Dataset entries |
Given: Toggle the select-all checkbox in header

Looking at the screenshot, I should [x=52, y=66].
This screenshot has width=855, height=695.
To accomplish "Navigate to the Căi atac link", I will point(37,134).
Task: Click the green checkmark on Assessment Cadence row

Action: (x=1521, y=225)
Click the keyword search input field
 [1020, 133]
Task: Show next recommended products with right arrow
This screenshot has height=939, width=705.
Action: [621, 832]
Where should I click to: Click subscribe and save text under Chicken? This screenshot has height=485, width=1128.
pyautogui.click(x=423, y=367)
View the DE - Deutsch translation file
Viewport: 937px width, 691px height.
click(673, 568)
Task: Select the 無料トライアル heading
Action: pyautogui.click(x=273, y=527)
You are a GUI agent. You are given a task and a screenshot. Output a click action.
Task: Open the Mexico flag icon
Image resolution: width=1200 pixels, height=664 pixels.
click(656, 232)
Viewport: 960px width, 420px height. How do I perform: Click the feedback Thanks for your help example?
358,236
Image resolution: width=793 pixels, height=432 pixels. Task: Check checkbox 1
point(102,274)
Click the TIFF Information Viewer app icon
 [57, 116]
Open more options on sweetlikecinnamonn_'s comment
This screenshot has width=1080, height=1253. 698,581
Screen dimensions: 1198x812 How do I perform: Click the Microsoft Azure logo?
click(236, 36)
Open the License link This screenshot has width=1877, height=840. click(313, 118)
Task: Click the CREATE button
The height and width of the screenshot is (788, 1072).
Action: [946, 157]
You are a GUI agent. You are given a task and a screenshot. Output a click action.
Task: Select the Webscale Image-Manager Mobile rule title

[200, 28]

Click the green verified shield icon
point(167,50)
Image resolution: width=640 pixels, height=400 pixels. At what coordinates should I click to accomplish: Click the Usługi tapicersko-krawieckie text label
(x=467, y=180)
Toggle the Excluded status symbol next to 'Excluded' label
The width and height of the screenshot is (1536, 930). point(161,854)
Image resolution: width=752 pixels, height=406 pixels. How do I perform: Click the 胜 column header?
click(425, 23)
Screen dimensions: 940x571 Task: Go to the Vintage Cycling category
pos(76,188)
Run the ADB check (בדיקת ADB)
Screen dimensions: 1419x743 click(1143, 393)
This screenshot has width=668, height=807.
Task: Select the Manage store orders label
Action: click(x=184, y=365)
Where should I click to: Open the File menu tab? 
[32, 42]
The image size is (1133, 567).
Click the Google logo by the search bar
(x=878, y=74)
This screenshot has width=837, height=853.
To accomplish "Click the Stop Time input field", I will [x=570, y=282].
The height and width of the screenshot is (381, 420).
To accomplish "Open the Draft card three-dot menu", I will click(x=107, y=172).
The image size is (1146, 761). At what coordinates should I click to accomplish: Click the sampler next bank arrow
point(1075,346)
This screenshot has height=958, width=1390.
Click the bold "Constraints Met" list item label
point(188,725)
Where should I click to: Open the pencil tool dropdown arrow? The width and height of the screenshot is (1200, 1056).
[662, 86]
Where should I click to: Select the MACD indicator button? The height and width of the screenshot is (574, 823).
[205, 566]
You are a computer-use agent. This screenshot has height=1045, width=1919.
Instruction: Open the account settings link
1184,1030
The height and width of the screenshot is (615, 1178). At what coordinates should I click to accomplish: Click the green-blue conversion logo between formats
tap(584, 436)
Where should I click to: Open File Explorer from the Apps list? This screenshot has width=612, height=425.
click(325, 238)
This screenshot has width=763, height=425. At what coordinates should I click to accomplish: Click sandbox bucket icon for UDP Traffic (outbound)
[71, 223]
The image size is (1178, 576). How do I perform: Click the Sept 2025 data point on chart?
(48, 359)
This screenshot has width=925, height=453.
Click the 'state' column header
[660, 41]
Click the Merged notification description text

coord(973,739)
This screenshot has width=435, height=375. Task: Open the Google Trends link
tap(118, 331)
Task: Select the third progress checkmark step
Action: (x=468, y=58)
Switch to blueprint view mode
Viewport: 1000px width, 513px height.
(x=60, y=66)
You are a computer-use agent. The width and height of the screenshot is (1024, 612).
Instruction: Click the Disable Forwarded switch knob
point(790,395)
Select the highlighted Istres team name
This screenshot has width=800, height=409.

WHAT THIS TASK INVOLVES |
Reproduce all the records. Keep them exact, please.

RESULT FOR THIS TASK |
Given: Toggle the select-all checkbox in header

Looking at the screenshot, I should [x=52, y=66].
This screenshot has width=855, height=695.
To accomplish "Navigate to the Căi atac link", I will point(37,134).
Task: Click the green checkmark on Assessment Cadence row

Action: (x=1521, y=225)
Click the keyword search input field
 [1020, 133]
Task: Show next recommended products with right arrow
This screenshot has height=939, width=705.
Action: [621, 832]
Where should I click to: Click subscribe and save text under Chicken? This screenshot has height=485, width=1128.
pyautogui.click(x=423, y=367)
View the DE - Deutsch translation file
Viewport: 937px width, 691px height.
click(673, 568)
Task: Select the 無料トライアル heading
Action: pyautogui.click(x=273, y=527)
You are a GUI agent. You are given a task and a screenshot. Output a click action.
Task: Open the Mexico flag icon
Image resolution: width=1200 pixels, height=664 pixels.
click(656, 232)
Viewport: 960px width, 420px height. How do I perform: Click the feedback Thanks for your help example?
358,236
Image resolution: width=793 pixels, height=432 pixels. Task: Check checkbox 1
point(102,274)
Click the TIFF Information Viewer app icon
 [57, 116]
Open more options on sweetlikecinnamonn_'s comment
This screenshot has width=1080, height=1253. 698,581
Screen dimensions: 1198x812 How do I perform: Click the Microsoft Azure logo?
click(236, 36)
Open the License link This screenshot has width=1877, height=840. click(313, 118)
Task: Click the CREATE button
The height and width of the screenshot is (788, 1072).
Action: [946, 157]
You are a GUI agent. You are given a task and a screenshot. Output a click action.
Task: Select the Webscale Image-Manager Mobile rule title

[200, 28]

Click the green verified shield icon
point(167,50)
Image resolution: width=640 pixels, height=400 pixels. At what coordinates should I click to accomplish: Click the Usługi tapicersko-krawieckie text label
(x=467, y=180)
Toggle the Excluded status symbol next to 'Excluded' label
The width and height of the screenshot is (1536, 930). point(161,854)
Image resolution: width=752 pixels, height=406 pixels. How do I perform: Click the 胜 column header?
click(425, 23)
Screen dimensions: 940x571 Task: Go to the Vintage Cycling category
pos(76,188)
Run the ADB check (בדיקת ADB)
Screen dimensions: 1419x743 click(1143, 393)
This screenshot has width=668, height=807.
Task: Select the Manage store orders label
Action: click(x=184, y=365)
Where should I click to: Open the File menu tab? 
[32, 42]
The image size is (1133, 567).
Click the Google logo by the search bar
(x=878, y=74)
This screenshot has width=837, height=853.
To accomplish "Click the Stop Time input field", I will [x=570, y=282].
The height and width of the screenshot is (381, 420).
To accomplish "Open the Draft card three-dot menu", I will click(x=107, y=172).
The image size is (1146, 761). At what coordinates should I click to accomplish: Click the sampler next bank arrow
point(1075,346)
This screenshot has height=958, width=1390.
Click the bold "Constraints Met" list item label
point(188,725)
Where should I click to: Open the pencil tool dropdown arrow? The width and height of the screenshot is (1200, 1056).
[662, 86]
Where should I click to: Select the MACD indicator button? The height and width of the screenshot is (574, 823).
[205, 566]
You are a computer-use agent. This screenshot has height=1045, width=1919.
Instruction: Open the account settings link
1184,1030
The height and width of the screenshot is (615, 1178). At what coordinates should I click to accomplish: Click the green-blue conversion logo between formats
tap(584, 436)
Where should I click to: Open File Explorer from the Apps list? This screenshot has width=612, height=425.
click(325, 238)
This screenshot has width=763, height=425. At what coordinates should I click to accomplish: Click sandbox bucket icon for UDP Traffic (outbound)
[71, 223]
The image size is (1178, 576). How do I perform: Click the Sept 2025 data point on chart?
(48, 359)
This screenshot has width=925, height=453.
Click the 'state' column header
[660, 41]
Click the Merged notification description text

coord(973,739)
This screenshot has width=435, height=375. Task: Open the Google Trends link
tap(118, 331)
Task: Select the third progress checkmark step
Action: (x=468, y=58)
Switch to blueprint view mode
Viewport: 1000px width, 513px height.
(x=60, y=66)
You are a computer-use agent. The width and height of the screenshot is (1024, 612).
Instruction: Click the Disable Forwarded switch knob
point(790,395)
Select the highlighted Istres team name
This screenshot has width=800, height=409.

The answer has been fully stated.